This work addresses the challenges of information leakage and distortion constraints in the first-stage reconstruction of hierarchical joint source-channel coding, as well as performance disparities arising from side information of varying quality. To reconcile privacy preservation with transmission efficiency, the paper proposes a two-stage coding scheme that integrates a side information quality classification model, rate-distortion theory, and secrecy coding techniques. It systematically characterizes, for the first time, the fundamental trade-off between information leakage and distortion, establishes necessary and sufficient conditions for the achievability of arbitrary distortion-leakage triples $(D_1, D_2, L)$, and derives the conditions under which channel capacity is attainable subject to leakage constraints. These results collectively define a general achievable region and capacity boundary for this setting.

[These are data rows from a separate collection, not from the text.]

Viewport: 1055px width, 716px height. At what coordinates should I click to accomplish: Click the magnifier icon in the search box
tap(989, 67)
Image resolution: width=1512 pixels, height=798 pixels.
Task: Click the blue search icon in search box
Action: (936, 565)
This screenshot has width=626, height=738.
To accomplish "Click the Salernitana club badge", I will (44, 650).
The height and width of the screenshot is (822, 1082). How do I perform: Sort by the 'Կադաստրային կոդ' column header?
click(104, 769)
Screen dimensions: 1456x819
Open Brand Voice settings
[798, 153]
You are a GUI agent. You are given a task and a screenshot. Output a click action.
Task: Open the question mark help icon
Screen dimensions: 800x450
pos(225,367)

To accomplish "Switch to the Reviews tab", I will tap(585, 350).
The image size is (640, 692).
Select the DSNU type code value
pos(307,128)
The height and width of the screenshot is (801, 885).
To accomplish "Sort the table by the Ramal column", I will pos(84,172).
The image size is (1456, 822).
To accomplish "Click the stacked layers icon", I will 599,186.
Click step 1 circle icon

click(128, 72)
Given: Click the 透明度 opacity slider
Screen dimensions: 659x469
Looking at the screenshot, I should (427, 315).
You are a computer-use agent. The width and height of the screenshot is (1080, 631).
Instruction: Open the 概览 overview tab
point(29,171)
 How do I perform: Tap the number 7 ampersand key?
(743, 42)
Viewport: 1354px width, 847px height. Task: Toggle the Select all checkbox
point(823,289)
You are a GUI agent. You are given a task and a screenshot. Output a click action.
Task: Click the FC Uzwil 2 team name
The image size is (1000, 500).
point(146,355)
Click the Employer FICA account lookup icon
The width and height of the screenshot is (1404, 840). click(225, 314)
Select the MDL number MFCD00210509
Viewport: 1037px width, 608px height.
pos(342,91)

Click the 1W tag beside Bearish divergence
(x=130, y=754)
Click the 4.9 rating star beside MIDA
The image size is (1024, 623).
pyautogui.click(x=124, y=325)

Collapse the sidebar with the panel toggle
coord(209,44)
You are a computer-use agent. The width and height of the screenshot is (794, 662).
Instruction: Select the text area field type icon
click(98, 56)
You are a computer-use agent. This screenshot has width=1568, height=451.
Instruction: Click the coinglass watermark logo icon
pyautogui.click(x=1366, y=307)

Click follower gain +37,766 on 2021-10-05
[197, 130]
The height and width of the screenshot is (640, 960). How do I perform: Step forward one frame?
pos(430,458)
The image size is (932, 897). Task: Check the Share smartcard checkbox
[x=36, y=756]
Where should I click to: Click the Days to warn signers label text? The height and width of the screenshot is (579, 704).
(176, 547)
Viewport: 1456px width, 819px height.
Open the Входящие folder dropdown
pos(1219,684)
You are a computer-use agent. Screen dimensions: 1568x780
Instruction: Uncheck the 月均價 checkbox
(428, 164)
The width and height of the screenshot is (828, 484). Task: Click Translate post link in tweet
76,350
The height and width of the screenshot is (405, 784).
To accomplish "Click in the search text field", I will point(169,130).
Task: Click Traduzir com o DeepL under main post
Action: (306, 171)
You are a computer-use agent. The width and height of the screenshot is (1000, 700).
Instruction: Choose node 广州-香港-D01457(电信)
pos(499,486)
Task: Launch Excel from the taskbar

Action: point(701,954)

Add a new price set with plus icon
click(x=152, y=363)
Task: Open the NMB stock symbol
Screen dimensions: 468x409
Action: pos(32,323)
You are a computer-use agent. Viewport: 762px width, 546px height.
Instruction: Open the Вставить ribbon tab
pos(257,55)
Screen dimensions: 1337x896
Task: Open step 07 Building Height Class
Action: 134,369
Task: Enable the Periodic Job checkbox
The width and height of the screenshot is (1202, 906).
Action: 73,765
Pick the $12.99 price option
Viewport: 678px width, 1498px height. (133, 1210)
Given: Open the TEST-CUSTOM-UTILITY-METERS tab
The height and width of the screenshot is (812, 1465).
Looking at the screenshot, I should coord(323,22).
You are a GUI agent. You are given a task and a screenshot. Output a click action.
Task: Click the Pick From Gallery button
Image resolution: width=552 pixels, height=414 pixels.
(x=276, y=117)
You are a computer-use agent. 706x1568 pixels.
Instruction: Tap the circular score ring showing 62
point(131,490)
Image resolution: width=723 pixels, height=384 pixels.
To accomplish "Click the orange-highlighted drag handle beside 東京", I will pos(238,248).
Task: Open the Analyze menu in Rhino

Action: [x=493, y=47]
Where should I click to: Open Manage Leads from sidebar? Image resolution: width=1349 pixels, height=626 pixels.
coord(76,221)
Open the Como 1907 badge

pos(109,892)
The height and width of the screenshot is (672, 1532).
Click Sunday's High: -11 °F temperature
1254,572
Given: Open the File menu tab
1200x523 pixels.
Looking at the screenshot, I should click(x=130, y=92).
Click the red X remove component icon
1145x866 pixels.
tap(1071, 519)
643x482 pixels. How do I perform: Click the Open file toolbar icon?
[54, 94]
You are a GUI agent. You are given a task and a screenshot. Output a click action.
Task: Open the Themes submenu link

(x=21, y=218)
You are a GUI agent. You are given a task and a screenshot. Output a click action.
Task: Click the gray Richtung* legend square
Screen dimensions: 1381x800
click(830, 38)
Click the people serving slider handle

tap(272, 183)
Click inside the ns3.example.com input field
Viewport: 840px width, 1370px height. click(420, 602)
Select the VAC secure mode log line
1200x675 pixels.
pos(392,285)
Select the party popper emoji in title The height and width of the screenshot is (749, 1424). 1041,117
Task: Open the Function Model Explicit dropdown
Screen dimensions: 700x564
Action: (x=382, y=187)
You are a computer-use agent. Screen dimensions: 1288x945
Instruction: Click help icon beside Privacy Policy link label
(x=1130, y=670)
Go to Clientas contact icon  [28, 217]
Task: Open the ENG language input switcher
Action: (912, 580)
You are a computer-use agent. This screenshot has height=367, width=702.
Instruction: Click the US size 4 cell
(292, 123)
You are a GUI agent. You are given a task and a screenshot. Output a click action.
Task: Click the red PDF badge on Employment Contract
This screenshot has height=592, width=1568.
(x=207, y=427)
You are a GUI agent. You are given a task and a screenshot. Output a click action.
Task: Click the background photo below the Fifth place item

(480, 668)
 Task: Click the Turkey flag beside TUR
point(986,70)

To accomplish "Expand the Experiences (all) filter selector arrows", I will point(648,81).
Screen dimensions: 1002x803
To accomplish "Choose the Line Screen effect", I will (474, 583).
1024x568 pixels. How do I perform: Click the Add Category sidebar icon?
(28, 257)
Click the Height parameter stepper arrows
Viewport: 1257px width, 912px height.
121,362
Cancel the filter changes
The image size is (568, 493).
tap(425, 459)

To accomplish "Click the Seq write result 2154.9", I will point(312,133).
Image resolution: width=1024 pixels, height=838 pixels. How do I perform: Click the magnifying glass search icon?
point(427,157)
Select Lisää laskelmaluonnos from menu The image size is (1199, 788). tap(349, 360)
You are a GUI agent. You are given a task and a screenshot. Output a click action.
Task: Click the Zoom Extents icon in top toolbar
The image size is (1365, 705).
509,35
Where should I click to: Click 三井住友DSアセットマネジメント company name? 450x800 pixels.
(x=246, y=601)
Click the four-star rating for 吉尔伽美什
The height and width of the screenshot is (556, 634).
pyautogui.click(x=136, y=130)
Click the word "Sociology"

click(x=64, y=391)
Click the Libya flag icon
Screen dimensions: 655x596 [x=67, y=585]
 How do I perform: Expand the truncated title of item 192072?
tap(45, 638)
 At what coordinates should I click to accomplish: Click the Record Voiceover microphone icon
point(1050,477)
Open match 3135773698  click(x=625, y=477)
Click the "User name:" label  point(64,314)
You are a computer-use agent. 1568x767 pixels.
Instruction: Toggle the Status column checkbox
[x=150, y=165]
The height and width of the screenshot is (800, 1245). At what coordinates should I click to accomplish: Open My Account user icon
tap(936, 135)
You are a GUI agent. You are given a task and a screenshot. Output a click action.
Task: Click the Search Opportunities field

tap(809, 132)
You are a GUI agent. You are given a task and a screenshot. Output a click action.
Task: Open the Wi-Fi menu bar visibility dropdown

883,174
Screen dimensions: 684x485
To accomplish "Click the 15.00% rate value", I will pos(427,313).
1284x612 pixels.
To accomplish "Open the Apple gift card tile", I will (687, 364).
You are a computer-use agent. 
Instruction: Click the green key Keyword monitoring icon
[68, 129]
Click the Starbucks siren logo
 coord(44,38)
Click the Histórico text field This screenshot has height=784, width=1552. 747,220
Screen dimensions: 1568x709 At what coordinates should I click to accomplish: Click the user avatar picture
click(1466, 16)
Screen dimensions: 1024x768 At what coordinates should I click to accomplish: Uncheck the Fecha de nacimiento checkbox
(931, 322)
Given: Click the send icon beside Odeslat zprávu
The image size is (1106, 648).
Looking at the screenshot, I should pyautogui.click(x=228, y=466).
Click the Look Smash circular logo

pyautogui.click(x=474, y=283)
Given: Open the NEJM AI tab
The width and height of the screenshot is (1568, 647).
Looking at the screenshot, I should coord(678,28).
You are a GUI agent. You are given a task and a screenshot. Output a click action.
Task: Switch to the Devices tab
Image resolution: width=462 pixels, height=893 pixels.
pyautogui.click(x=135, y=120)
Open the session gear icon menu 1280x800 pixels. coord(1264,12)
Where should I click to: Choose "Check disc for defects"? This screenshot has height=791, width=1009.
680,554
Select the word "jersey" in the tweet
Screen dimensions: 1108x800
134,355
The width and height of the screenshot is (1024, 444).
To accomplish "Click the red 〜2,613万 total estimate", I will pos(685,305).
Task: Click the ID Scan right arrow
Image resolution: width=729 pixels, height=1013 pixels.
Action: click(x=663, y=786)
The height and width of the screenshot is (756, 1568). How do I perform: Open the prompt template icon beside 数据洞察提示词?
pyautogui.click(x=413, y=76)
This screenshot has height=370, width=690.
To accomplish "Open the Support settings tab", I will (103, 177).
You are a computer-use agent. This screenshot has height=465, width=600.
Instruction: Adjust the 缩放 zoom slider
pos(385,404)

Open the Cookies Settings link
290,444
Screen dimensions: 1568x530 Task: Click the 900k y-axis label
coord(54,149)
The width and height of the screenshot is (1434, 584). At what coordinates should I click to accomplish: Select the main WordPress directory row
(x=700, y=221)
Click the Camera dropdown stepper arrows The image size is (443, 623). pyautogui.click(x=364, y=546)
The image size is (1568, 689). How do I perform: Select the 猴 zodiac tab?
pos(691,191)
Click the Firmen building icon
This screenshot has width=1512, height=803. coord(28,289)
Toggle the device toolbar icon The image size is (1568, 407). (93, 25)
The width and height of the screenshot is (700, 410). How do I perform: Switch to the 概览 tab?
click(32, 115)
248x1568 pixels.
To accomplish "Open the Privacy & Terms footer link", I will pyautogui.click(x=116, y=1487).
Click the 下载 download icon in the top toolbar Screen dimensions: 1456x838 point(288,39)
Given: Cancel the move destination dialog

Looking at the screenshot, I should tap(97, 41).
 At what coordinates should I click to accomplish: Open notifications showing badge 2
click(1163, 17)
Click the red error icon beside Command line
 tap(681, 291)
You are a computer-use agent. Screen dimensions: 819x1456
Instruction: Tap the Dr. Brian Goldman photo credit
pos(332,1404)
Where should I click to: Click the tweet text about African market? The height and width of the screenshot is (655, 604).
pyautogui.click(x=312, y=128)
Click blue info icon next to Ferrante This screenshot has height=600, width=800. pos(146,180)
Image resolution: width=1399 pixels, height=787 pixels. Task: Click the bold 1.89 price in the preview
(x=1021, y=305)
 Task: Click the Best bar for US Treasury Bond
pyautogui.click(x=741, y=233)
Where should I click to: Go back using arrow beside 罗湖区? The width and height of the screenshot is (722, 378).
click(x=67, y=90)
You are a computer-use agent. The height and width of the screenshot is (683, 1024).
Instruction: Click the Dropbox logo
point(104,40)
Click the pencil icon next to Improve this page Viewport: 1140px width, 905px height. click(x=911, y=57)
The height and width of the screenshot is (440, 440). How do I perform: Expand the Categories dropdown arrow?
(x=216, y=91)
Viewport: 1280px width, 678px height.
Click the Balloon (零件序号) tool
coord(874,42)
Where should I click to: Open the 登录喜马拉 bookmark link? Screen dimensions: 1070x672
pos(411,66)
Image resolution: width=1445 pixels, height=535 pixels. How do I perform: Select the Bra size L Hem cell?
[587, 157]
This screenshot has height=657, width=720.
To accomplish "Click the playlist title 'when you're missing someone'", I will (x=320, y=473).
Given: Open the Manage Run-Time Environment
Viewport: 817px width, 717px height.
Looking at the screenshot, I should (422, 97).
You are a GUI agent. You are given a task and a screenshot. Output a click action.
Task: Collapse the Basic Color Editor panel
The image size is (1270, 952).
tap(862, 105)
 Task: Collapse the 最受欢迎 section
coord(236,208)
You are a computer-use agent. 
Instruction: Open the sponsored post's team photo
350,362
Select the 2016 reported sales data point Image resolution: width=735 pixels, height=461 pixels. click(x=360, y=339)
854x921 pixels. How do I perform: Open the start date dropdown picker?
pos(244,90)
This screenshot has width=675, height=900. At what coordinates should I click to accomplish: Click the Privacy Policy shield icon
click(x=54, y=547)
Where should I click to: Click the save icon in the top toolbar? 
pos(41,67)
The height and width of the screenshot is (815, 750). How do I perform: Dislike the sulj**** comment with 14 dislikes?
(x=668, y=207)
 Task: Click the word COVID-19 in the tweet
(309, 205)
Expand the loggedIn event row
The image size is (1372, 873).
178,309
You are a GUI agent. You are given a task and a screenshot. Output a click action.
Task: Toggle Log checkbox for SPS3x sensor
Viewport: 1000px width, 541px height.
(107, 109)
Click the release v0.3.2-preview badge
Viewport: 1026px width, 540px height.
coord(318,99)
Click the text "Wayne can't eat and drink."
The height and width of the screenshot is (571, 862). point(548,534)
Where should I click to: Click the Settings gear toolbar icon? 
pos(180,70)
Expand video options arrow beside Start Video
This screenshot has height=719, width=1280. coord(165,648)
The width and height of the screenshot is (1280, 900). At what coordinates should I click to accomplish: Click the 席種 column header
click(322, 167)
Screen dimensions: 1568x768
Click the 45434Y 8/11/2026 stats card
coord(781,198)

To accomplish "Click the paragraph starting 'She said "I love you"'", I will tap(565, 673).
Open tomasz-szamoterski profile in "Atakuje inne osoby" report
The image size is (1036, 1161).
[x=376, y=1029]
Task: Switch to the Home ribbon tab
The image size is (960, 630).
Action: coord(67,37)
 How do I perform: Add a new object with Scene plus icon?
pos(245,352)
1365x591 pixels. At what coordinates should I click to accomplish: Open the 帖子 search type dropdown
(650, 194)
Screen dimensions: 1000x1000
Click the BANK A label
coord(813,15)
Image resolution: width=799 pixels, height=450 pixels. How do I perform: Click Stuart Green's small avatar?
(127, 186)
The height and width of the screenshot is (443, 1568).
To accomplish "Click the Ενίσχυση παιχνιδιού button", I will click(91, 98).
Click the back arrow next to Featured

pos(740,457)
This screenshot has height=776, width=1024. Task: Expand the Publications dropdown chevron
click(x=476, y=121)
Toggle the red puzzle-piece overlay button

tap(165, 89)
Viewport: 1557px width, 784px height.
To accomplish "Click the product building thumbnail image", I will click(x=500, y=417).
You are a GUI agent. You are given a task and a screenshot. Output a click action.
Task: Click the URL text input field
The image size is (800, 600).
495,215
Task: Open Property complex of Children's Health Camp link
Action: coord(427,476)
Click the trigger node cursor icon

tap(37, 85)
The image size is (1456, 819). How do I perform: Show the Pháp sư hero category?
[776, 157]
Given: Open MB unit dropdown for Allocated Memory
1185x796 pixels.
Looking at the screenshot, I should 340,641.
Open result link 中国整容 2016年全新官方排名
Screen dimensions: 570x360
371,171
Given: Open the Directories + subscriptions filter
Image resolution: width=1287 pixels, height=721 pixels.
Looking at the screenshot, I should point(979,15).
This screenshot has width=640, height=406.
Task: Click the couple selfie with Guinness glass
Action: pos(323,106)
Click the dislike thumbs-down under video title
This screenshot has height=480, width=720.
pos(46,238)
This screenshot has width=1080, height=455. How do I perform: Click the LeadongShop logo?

This paper studies the hierarchical joint source-channel coding with information leakage constraint in the first-phase reconstruction and distortion constraints. The receiver's access to the data varies and is evaluated by the quality of the side information. Due to the consideration of channel capacity limitation or the efficiency of the system performance, the encoder may send some additional information in Phase 1 that can only be decoded in Phase 2 with higher-quality side information. While this can optimize the overall performance, the additional information causes excessive information leakage. We provide general inner and outer bounds for the conditions such that a given distortion-leakage pair $(D_1,D_2,L)$ is achievable, together with a capacity-achieving condition.